_ENUNCIADO DEL EJERCICIO_
Reproduce de forma literal y completa el extracto sobre la desigualdad económica en Estados Unidos que figura a continuación.

_EXTRACTO_
=-=-=
El auge económico de los noventa hizo
olvidar el crecimiento sin límites de la brecha que separa a los ricos y los
pobres. De pronto, el país entero empezó a jugar a la Bolsa de Valores, y desde
los empleados de limpieza hasta los directores de empresa todos se convirtieron
en inversionistas. La gran recesión ocurrida durante el segundo mandato de George
W. Bush permitió la llegada al poder de Obama, pero aunque la economía de Estados Unidos ha
superado la crisis, las desigualdades o solo persisten sino que han aumentado.
En la actualidad, más del cuarenta por
ciento del ingreso total de la población estadounidense está en manos del diez
por ciento de los que reciben mayores ganancias. Las cifras son similares a las
existentes por los tumultuosos veinte del siglo pasado, que luego fueron
reducidas hasta finales de los años setenta, cuando comenzaron a aumentar de
nuevo. El uno por ciento de las familias más acaudaladas poseen en la
actualidad más del cuarenta por ciento de todos los medios económicos, entre
ellos viviendas e inversiones financieras, lo que es superior a cualquier cifra
en años anteriores a 1929. Como señala el exasesor republicano Kevin Phillips
en su libro Wealth and Democracy,
Estados Unidos ha regresado a la época de los Vanderbilt, Rockefeller, Carnegie
y Morgan de finales del siglo XIX.
=-=-=
_LISTADO_
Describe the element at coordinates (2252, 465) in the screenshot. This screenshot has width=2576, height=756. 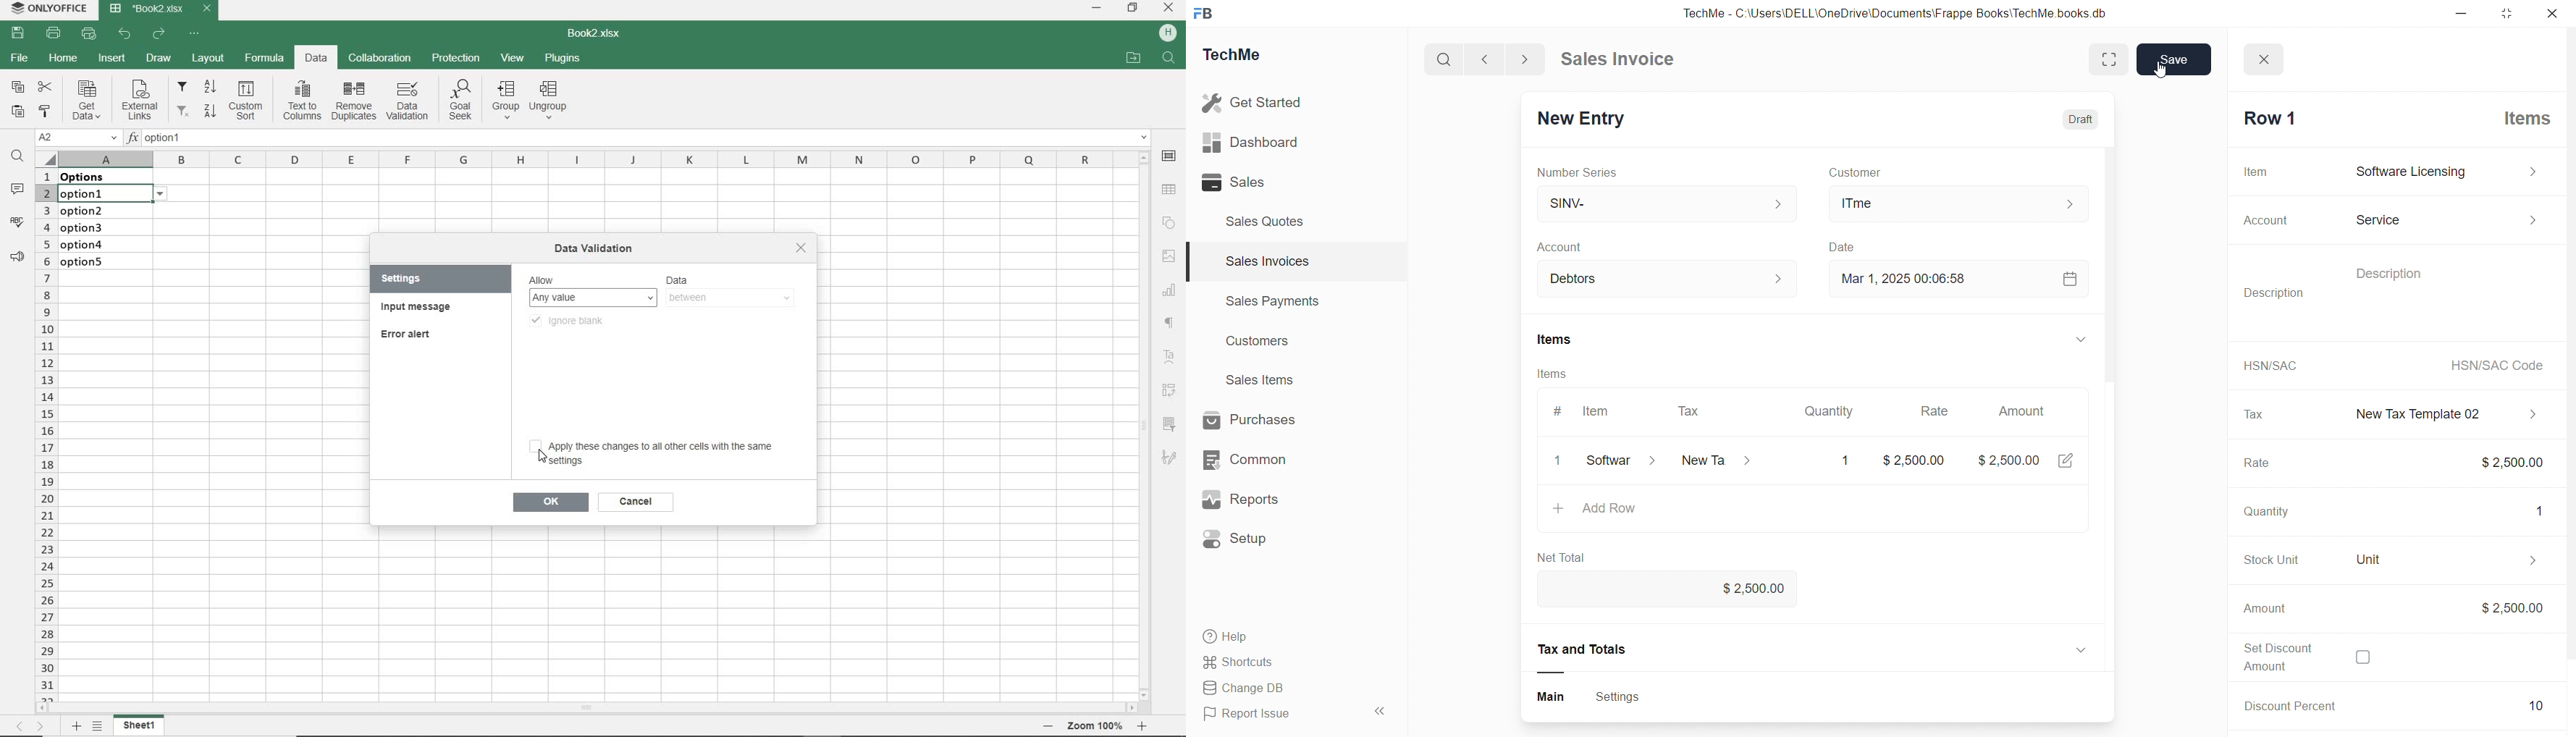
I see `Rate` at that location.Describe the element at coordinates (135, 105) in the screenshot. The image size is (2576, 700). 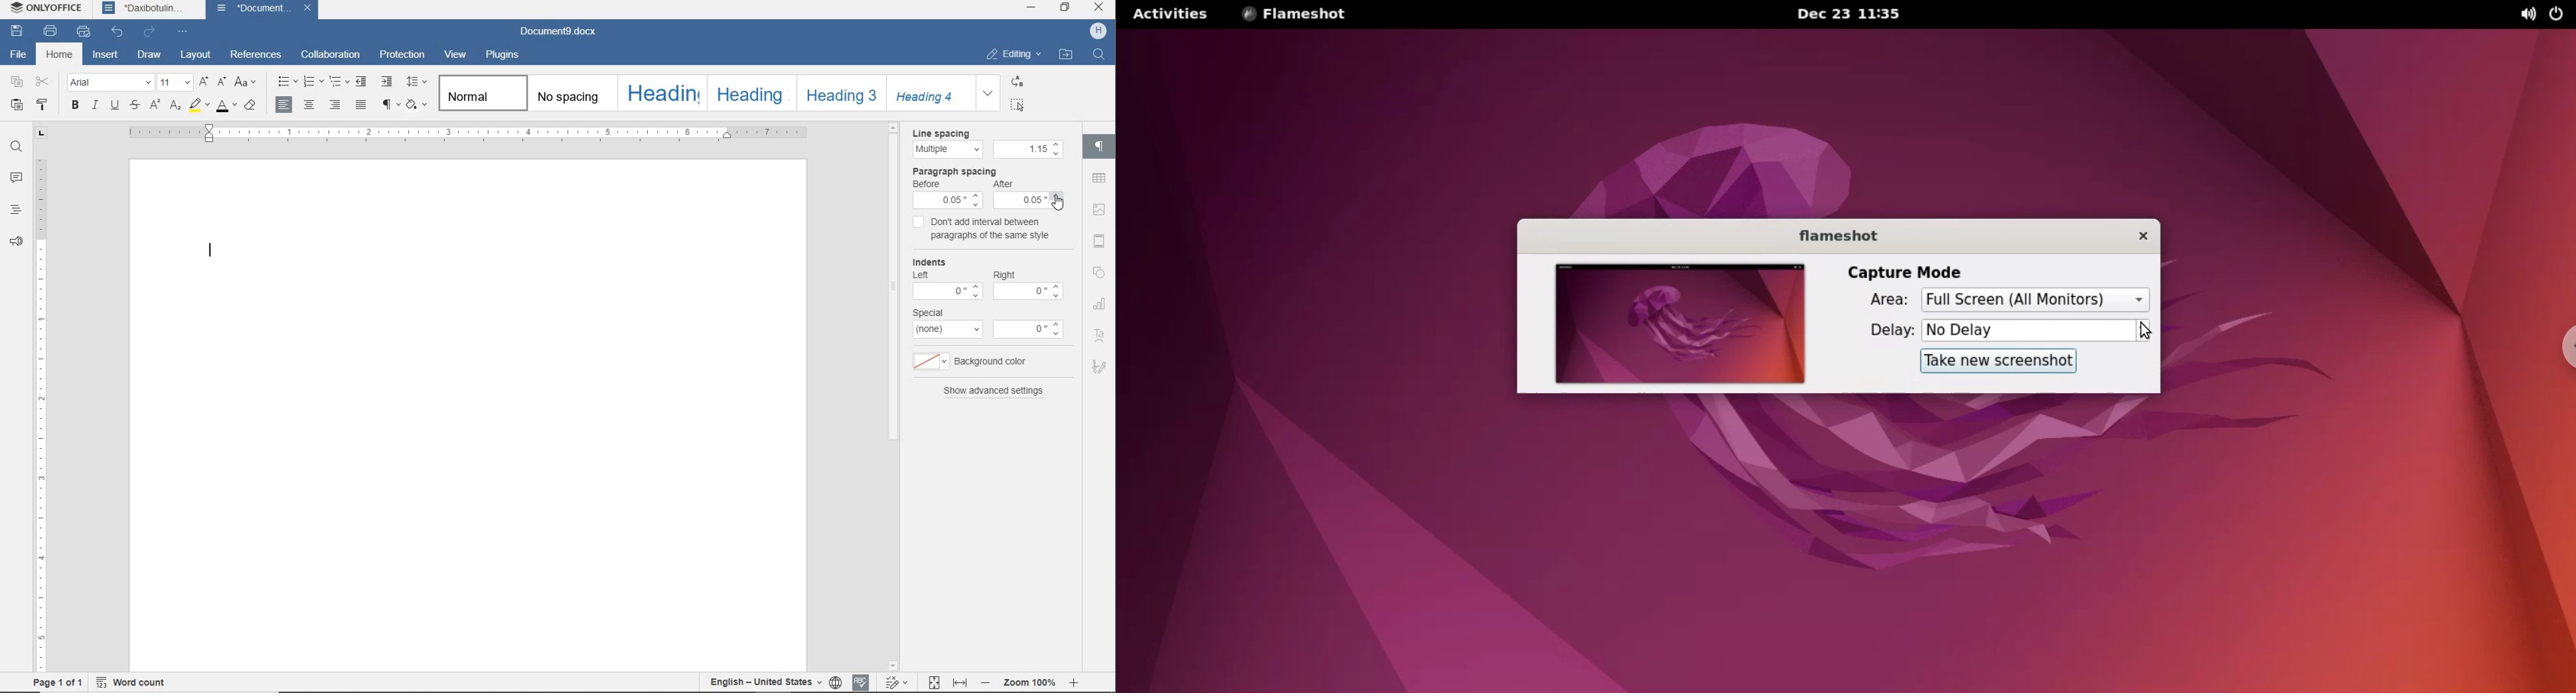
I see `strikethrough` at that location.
=-=-=
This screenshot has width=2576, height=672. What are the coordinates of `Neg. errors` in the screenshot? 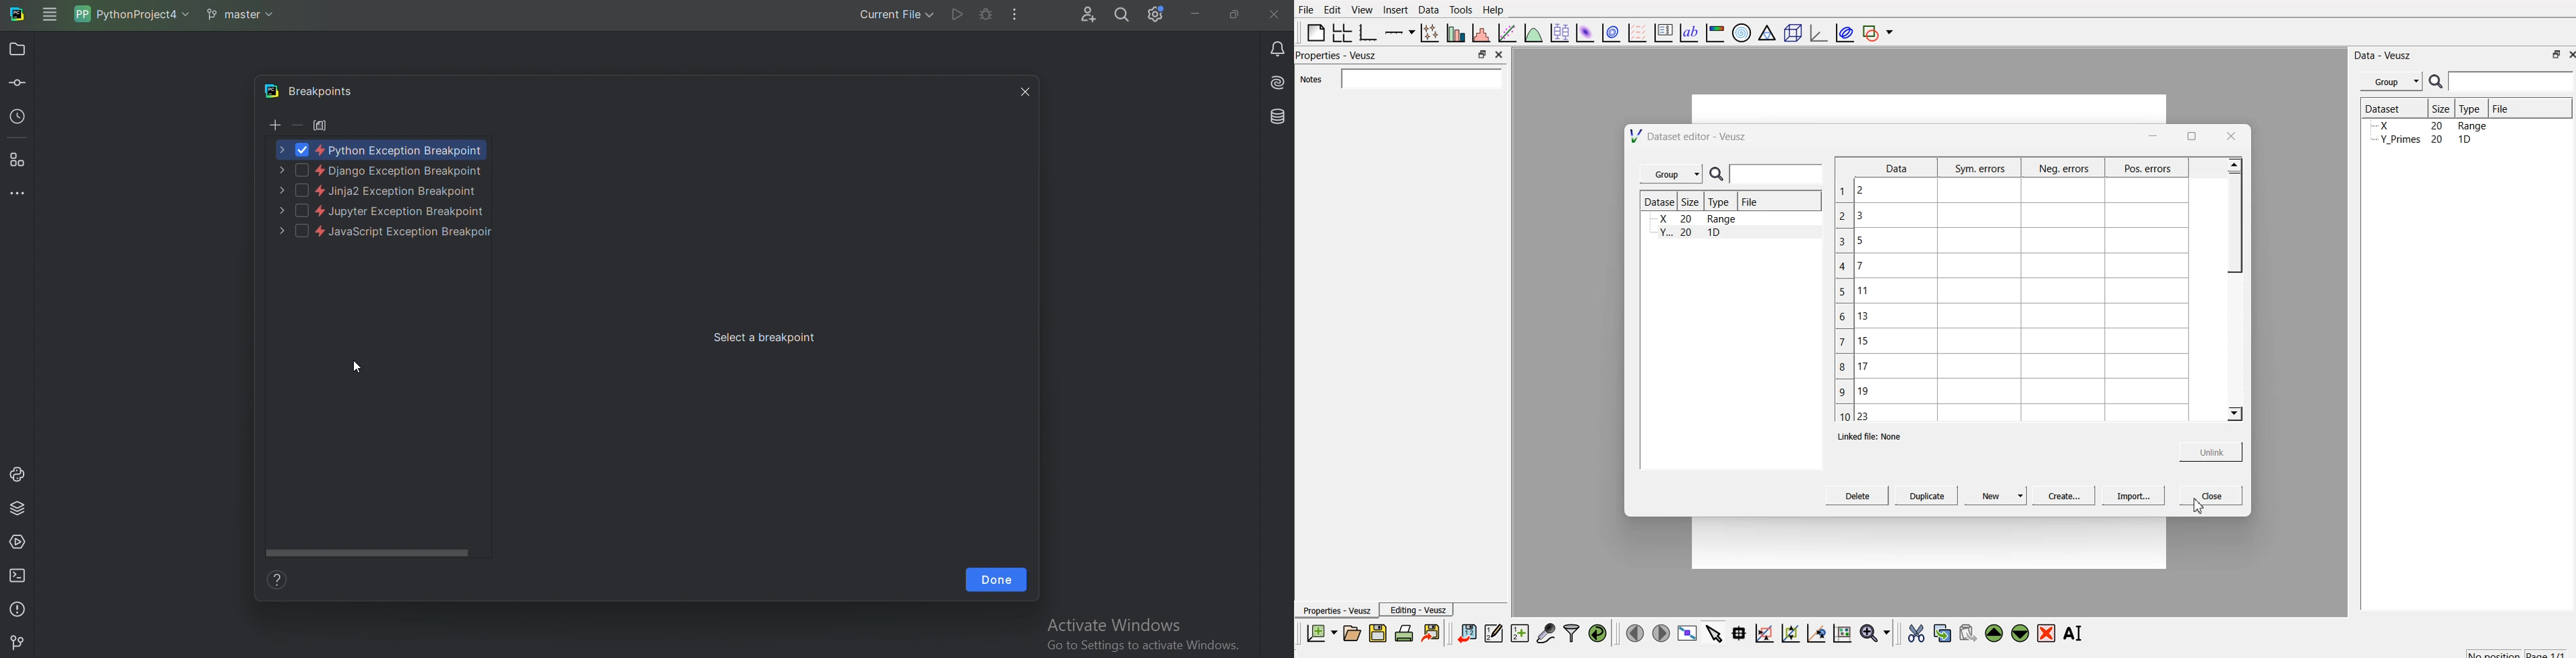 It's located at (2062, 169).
=-=-=
_RESPUESTA CORRECTA_
El auge económico de los noventa hizo
olvidar el crecimiento sin límites de la brecha que separa a los ricos y los
pobres. De pronto, el país entero empezó a jugar a la Bolsa de Valores, y desde
los empleados de limpieza hasta los directores de empresa todos se convirtieron
en inversionistas. La gran recesión ocurrida durante el segundo mandato de George
W. Bush permitió la llegada al poder de Obama, pero aunque la economía de Estados Unidos ha
superado la crisis, las desigualdades o solo persisten sino que han aumentado.
En la actualidad, más del cuarenta por
ciento del ingreso total de la población estadounidense está en manos del diez
por ciento de los que reciben mayores ganancias. Las cifras son similares a las
existentes por los tumultuosos veinte del siglo pasado, que luego fueron
reducidas hasta finales de los años setenta, cuando comenzaron a aumentar de
nuevo. El uno por ciento de las familias más acaudaladas poseen en la
actualidad más del cuarenta por ciento de todos los medios económicos, entre
ellos viviendas e inversiones financieras, lo que es superior a cualquier cifra
en años anteriores a 1929. Como señala el exasesor republicano Kevin Phillips
en su libro Wealth and Democracy,
Estados Unidos ha regresado a la época de los Vanderbilt, Rockefeller, Carnegie
y Morgan de finales del siglo XIX.